Christopher Steiner spoke to legislators on the effects of rising gas prices. In his research for his book, he discovered that when the price of gas increased, fewer automobile accidents and fatalities occurred. He also spoke about a gas tax, and asked legislators to think of more long term progress for short term problems.

View Chris Hagelin's presentation

Question and Answer:
1. Rep. Sue Wallis, WY - The gas tax will kill rural economies where people must travel long distances to get food, etc.
2. Sen. Sandy Jerstad, SD - Agreed with Rep. Wallis’s point, but said that we have been “held hostage” by oil companies who have bought out small companies that make renewable fuels.
3. Rep. Donna Hutchinson (AR) - As far as walkable communities are concerned, the Baby Boomer population will be too old to walk far distances if these communities are implemented, not to mention the handicapped.
4. Sen. Janis Lee (KS) - The presentation overlooked rural districts. People in rural districts produce food and high gas prices for these people will affect food prices.

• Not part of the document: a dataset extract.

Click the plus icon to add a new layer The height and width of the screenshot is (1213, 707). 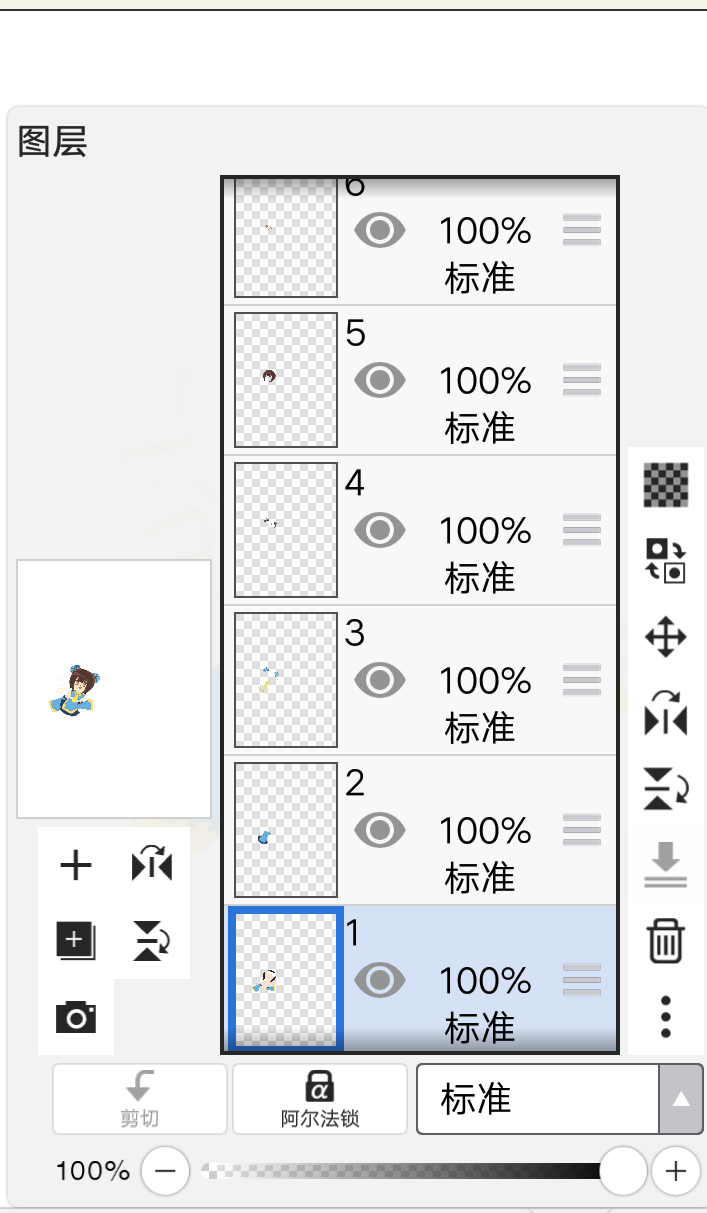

A Balanced Approach to the Energy Needs of America

John Felmy, PhD
Chief Economist
American Petroleum Institute

Overview: John Felmy spoke to legislators on the role of each energy source and how energy efficiency improvements play a role in our future. He presented on what policies we need to achieve an energy future that is secure, reliable, and affordable.

Question and Answer:
1. Rep. Phyllis Kahn (MN) - Doesn’t Brazil have 100% ethanol-run cars? The United States should also try to make them.
2. Rep. Pricey Harrison (NC) - Being concerned about fossil fuels, etc., what is your opinion on the Waxman- Markey bill?

Advances in Oil and Gas Production Technology

Carl Michael Smith, JD
Executive Director
Interstate Oil and Gas Compact Commission

Overview: Carl Michael Smith spoke to legislators about the advancements in oil and gas production technology, increased supply and enhanced environmental protection. He discussed what states are involved in current enhanced oil recovery and geologic sequestration.

View Carl Michale Smith's presentation

Question and Answer:
1. Carye Chapman (American Royalties Council) - What are the implications if royalties stop being paid?

Existing U.S. Untapped Energy Resources

Representative Anna Fairclough
Chair, Alaska Renewable Energy Task Force
Alaska State Legislature

Representative Sue Wallis
Vice Chair, Agriculture, State and Public Lands, and Water Resources Joint Interim Committee
Wyoming State Legislature

Overview: This presentation focused on U.S. energy use and how we can achieve a balanced approach to sustainable, affordable, clean and reliable renewable and non-renewable energy. Representative Anna Fairclough spoke about Alaska’s use of renewable energy resources and Representative Sue Wallis presented on what existing “untapped non-renewable reserves” that we have in the United States today.

View Presentation

View Handout

Question and Answer:
1. Rep. Donna Hutchinson (AR) - How does United States’ coal production compare to that of China’s?
2. Rep. Nancy Young Wright (AZ) - Can you talk about the insurance cost of having nuclear power plants and storing the nuclear waste?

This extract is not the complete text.